• **YOUR INSTRUCTIONS**
Copy each of the records below word for word, leaving out the pictures.
## Start
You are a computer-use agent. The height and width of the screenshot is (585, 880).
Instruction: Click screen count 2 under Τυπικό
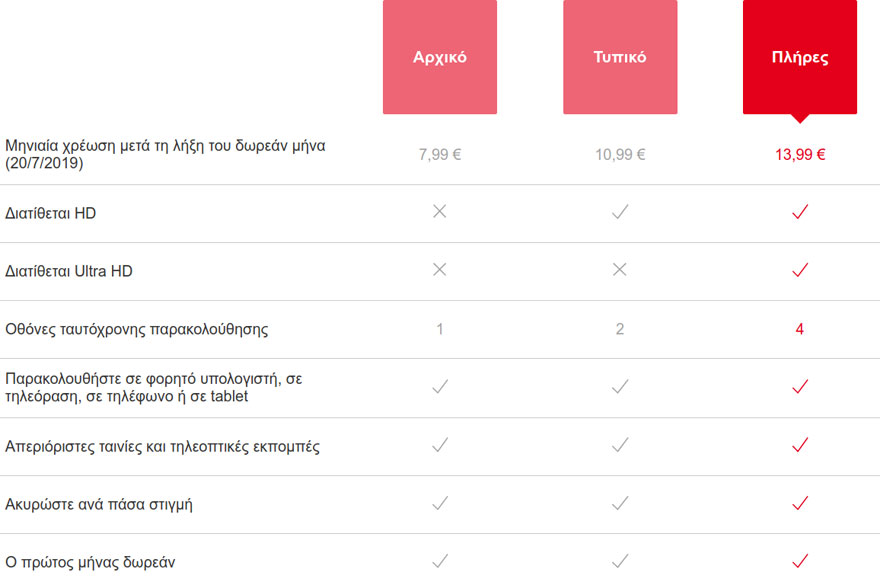620,329
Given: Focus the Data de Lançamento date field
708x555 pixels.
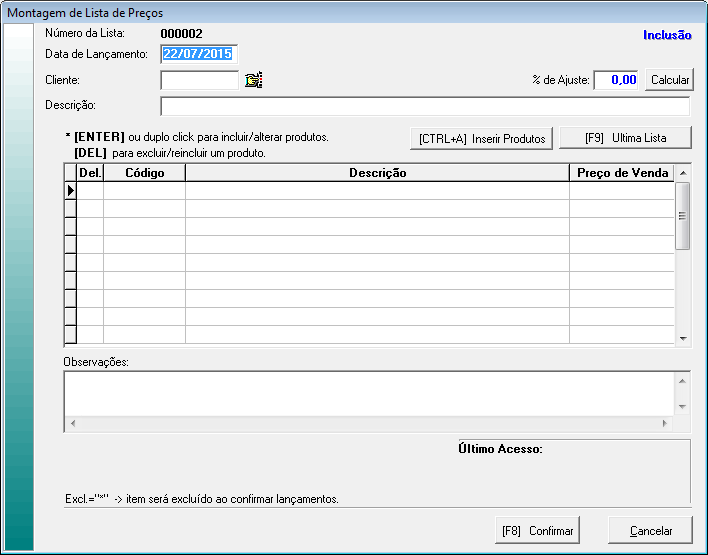Looking at the screenshot, I should [200, 54].
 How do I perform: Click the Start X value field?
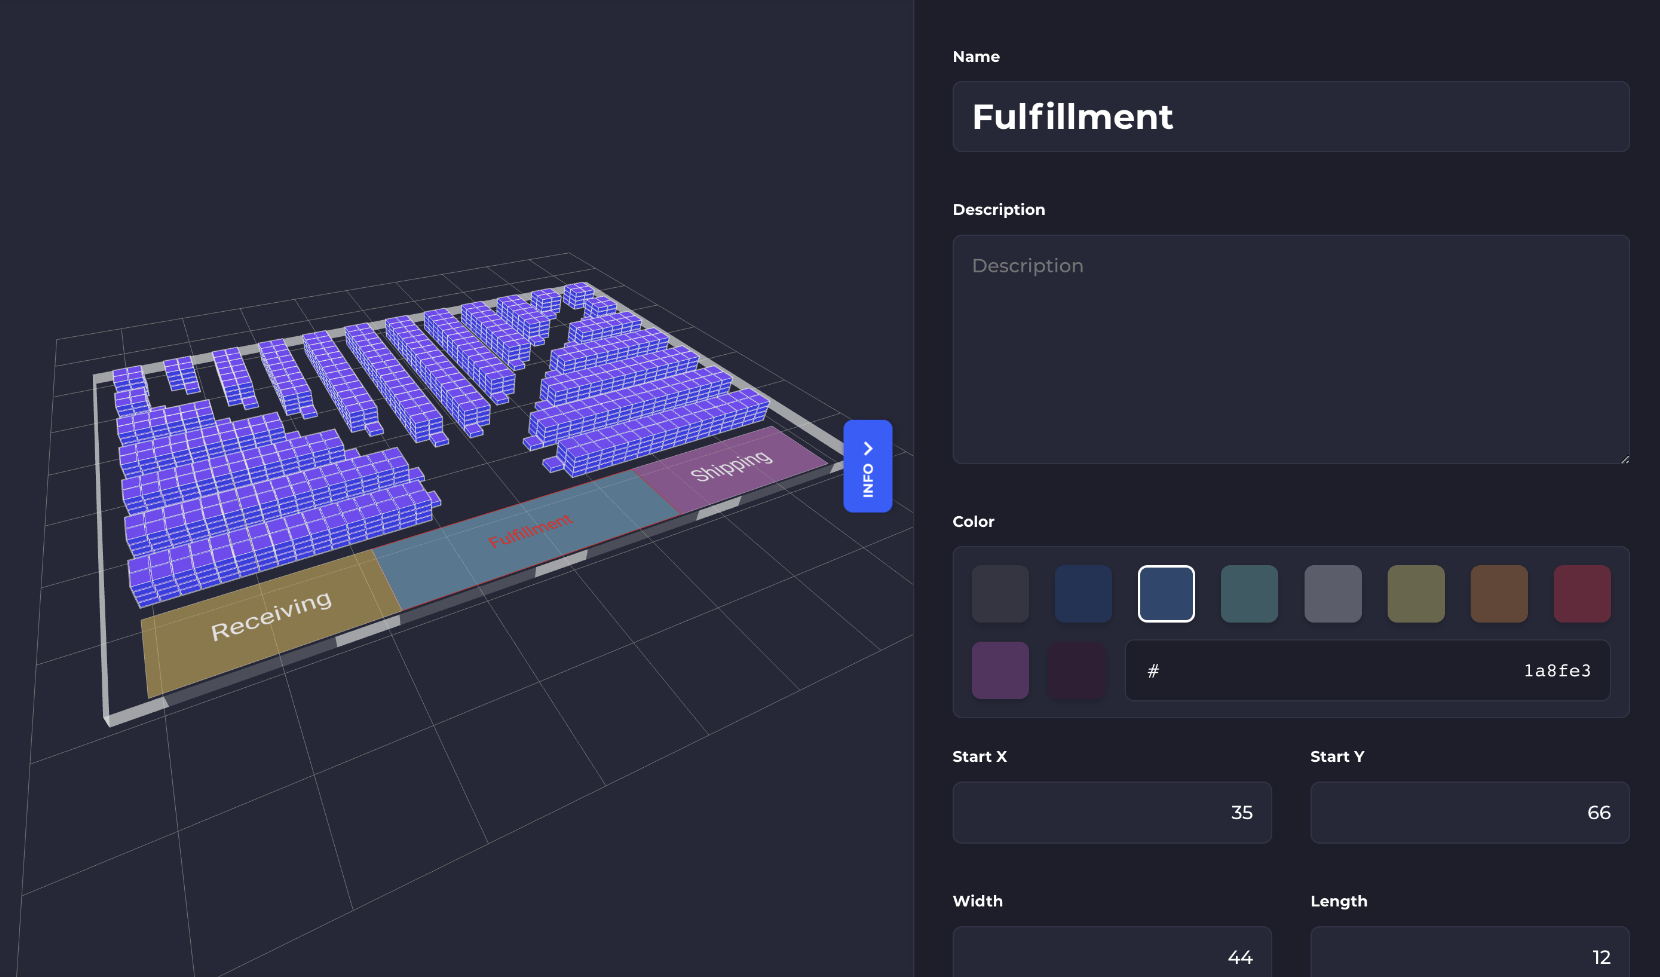coord(1111,813)
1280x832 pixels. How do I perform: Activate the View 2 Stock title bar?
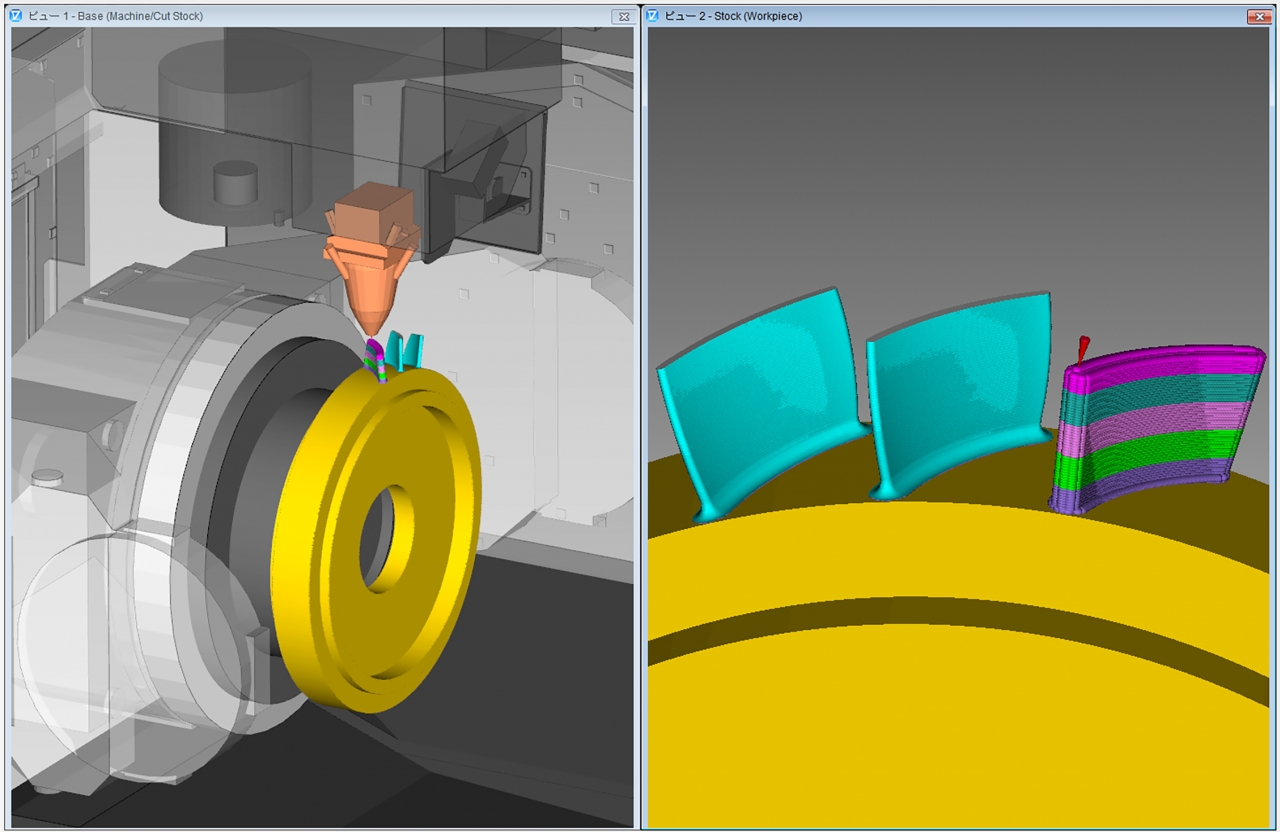tap(950, 16)
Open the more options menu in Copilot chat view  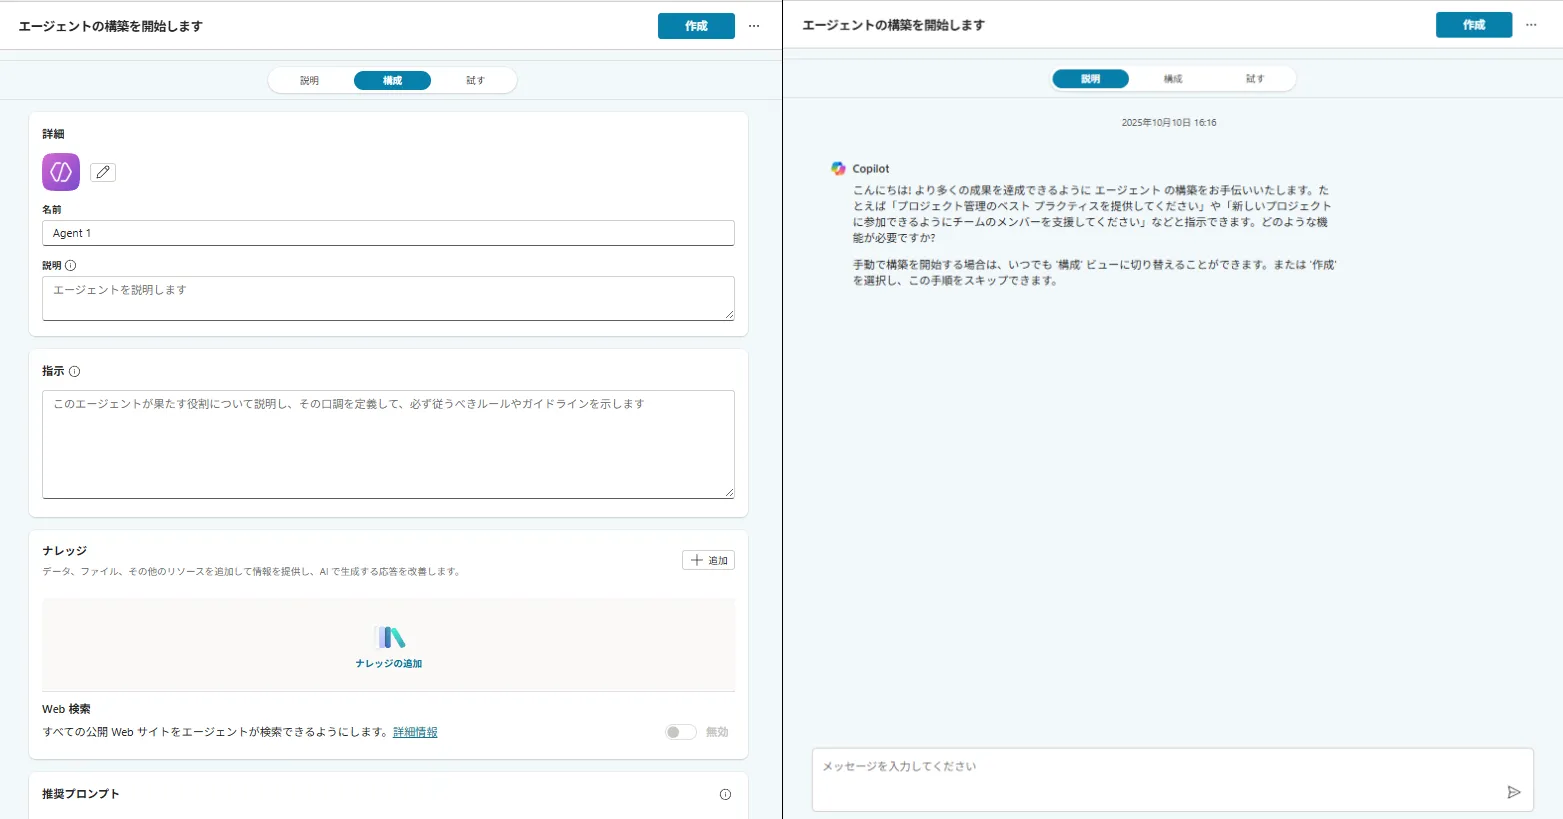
## End
• **RESULT**
You are a computer-use agent. The height and width of the screenshot is (585, 880).
Instruction: Click screen count 2 under Τυπικό
620,329
Given: Focus the Data de Lançamento date field
708x555 pixels.
Looking at the screenshot, I should [200, 54].
 How do I perform: Click the Start X value field?
coord(1111,813)
1280x832 pixels. How do I perform: Activate the View 2 Stock title bar?
tap(950, 16)
Open the more options menu in Copilot chat view  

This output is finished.